La SNCF condamnée pour 45 ans de discrimination envers les Chibanis
Plusieurs centaines de Chibanis marocains, embauchés par la SNCF dans les années 1970, ont obtenu ce lundi la reconnaissance d’une « discrimination dans l’exécution du contrat de travail » et « dans les droits à la retraite ».
Le Conseil de Prud’hommes de Paris a donné satisfaction à l’immense majorité des 832 plaignants. Embauchés pour la plupart comme contractuels, ils étaient moins bien payés et avaient des retraites inférieures à celles de leurs collègues cheminots.
La SNCF s’expose désormais à des dommages et intérêts allant de « 150 000 à 230 000 euros » par personne, selon Abdelkader Bendali, professeur marocain au côté des plaignants. L’affaire pourrait coûter à la SNCF autour de 150 millions d’euros.
« Vive la République »
Les décisions ont été livrées aux avocats, par piles, en présence de quelque 150 personnes, rapporte l’AFP. Après avoir ouvert un premier jugement, l’avocate des « chibanis » (cheveux blancs en arabe) Clélie de Lesquen s’est tournée en relevant les poings.

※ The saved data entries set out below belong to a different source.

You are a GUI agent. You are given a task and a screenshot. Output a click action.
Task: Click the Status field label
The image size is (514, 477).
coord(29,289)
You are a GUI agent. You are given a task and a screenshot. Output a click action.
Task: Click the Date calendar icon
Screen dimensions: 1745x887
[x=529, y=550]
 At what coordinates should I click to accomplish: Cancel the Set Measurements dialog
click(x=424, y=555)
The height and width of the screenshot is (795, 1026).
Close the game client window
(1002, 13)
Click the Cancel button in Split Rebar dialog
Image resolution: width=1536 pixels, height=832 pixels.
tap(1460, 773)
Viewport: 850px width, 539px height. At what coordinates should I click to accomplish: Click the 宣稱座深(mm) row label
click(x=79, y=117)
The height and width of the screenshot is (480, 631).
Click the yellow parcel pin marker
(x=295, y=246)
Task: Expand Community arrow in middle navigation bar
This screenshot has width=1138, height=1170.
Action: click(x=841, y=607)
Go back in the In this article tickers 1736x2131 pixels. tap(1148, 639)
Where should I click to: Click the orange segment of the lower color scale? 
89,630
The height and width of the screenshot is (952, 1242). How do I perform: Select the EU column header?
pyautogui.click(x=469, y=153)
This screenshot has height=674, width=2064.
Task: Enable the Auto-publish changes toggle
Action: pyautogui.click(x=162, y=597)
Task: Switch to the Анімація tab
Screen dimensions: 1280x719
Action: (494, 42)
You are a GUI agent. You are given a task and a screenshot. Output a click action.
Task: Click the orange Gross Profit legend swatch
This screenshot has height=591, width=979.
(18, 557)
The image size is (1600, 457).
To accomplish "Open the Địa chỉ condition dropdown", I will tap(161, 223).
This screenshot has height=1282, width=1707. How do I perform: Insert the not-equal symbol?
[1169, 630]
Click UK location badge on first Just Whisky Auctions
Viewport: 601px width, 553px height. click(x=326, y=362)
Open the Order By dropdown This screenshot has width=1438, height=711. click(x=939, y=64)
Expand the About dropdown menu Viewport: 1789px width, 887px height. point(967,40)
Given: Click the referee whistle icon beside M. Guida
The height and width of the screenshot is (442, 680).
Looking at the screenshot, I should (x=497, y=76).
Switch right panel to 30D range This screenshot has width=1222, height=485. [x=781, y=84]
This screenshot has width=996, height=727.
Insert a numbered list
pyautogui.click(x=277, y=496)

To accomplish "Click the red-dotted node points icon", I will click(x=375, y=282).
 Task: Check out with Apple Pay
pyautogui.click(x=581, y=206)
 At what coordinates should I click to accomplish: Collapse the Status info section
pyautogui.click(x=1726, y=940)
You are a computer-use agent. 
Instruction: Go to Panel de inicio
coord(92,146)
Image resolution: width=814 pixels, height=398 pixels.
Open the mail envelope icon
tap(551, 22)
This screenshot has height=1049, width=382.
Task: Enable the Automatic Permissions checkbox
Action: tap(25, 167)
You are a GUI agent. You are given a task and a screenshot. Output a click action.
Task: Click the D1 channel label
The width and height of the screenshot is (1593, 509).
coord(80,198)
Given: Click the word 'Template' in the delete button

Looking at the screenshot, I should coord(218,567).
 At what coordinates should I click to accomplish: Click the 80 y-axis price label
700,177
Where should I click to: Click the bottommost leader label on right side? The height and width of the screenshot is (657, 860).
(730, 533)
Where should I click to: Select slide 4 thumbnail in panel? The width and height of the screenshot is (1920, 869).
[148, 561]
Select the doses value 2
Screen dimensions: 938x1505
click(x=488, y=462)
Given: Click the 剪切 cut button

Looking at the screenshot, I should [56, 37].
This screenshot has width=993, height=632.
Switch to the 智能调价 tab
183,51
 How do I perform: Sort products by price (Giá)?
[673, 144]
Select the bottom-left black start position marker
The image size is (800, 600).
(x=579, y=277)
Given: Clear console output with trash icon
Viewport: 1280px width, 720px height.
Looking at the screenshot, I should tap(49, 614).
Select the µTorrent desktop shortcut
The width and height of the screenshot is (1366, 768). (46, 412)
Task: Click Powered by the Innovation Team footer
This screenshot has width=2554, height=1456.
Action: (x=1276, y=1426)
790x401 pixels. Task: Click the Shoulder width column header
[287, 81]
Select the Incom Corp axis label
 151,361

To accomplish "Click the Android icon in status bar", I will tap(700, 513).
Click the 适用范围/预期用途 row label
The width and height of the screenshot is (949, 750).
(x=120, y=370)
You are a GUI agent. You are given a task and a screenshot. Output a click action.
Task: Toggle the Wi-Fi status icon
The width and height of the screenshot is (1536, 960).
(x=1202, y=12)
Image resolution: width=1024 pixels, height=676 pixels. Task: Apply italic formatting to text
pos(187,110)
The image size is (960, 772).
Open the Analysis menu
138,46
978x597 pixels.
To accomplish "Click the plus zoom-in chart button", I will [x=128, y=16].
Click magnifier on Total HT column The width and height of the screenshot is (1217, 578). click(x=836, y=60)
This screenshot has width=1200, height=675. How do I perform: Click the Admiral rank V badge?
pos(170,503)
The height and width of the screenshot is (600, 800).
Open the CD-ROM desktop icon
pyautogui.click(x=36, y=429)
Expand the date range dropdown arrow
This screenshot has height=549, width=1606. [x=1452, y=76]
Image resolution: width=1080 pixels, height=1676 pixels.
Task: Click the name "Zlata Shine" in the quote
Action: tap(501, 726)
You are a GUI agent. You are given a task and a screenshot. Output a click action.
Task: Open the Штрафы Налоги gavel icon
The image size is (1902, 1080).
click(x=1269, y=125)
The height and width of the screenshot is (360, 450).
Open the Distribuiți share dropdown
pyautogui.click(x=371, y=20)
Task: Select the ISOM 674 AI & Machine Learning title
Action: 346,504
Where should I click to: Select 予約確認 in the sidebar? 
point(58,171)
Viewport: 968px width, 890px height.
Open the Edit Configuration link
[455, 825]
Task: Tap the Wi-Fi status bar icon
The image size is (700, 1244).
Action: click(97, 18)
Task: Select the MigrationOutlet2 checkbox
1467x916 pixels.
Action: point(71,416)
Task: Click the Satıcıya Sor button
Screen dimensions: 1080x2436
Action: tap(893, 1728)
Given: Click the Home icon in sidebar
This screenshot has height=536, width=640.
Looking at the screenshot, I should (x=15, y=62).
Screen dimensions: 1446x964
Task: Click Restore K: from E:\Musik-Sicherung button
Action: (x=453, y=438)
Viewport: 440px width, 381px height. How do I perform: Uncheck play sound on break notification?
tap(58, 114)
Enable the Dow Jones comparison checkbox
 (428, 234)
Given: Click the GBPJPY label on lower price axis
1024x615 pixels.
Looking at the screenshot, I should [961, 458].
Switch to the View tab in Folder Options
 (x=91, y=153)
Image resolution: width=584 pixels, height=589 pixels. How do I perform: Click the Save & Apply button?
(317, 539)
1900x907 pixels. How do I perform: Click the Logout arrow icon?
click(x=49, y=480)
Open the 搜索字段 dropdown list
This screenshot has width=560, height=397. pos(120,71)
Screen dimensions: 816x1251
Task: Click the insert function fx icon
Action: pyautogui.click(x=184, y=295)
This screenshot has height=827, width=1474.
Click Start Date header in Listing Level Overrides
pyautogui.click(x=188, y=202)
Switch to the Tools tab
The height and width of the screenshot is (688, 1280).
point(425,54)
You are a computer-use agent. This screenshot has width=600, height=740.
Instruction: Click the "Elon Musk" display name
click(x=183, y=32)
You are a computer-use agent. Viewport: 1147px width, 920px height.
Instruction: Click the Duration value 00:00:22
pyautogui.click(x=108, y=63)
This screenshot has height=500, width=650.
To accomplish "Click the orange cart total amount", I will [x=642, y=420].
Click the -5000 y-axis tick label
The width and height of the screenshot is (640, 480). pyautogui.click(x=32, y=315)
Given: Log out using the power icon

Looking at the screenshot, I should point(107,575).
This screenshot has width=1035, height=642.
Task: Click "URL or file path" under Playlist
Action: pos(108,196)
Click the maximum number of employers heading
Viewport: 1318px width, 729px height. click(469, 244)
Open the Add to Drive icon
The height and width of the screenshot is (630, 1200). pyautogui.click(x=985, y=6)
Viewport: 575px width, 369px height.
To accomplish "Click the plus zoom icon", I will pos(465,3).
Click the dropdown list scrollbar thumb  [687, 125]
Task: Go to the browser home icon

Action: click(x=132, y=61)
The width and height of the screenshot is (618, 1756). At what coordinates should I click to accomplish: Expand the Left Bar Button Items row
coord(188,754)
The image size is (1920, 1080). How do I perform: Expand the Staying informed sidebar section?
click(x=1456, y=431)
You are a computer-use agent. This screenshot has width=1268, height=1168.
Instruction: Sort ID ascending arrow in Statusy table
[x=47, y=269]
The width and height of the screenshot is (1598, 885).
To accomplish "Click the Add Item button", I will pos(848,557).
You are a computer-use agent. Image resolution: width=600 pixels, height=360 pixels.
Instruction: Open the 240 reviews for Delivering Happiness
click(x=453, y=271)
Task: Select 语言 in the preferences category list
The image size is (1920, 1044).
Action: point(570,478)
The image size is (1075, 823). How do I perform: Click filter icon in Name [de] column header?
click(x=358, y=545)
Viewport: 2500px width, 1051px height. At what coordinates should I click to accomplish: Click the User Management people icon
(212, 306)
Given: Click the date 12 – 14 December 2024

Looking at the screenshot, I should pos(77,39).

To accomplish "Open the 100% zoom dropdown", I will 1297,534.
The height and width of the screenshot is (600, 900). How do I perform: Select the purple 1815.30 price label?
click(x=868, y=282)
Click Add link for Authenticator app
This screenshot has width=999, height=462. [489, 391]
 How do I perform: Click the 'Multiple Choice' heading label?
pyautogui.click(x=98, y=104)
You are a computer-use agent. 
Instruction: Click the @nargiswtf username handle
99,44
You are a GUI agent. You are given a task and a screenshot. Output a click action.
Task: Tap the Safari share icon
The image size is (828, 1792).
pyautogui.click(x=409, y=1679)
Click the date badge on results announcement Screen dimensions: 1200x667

Le silence a laissé place aux applaudissements et aux cris: *« Vive la République, vive la France, vive la justice! »
*
Emus, les cheminots sont restés plus d’une heure dans la salle à partager leur joie.
Ahmed Katim, porte-parole de l’association rassemblant les plaignants, était en larmes:
« C’est une énorme satisfaction, la dignité pour les Marocains » et « la fin d’un combat de 15 ans » pour faire reconnaître plusieurs dizaines d’années de discrimination, a-t-il dit.
«Clause de nationalité»
La SNCF considère n’avoir fait « qu’appliquer la loi » . Les « dispositions légales en vigueur (…) excluent, aujourd’hui encore, l’embauche au statut SNCF de ressortissants de pays non membres de l’Union européenne » , rappelle la SNCF.
SUD-rail, seul syndicat à avoir soutenu la cause des Chibanis, s’est « félicité » de cette condamnation et a réclamé de nouveau « l’abolition de la “clause de nationalité“ responsable de ces discriminations » .
De son côté, Abdelhadi Fedfane, 66 ans, entré comme contractuel en 1974, parti à la retraite en 2010 « cassé des pieds à la tête » se dit « très heureux » même si cela « ne répare pas ma santé » . « D’autres sont morts » , rappelle-t-il. Dans la salle, quelques veuves étaient présentes.
Parmi les « déboutés » figurent quelques dossiers prescrits et ceux d’une dizaine de travailleurs détachés par les chemins de fer marocains.
La SNCF a un mois pour contester les jugements après leur notification, prévue fin octobre. « On se laisse le temps de l’analyse avant de faire éventuellement appel » , a réagi auprès de l’AFP un porte-parole du groupe.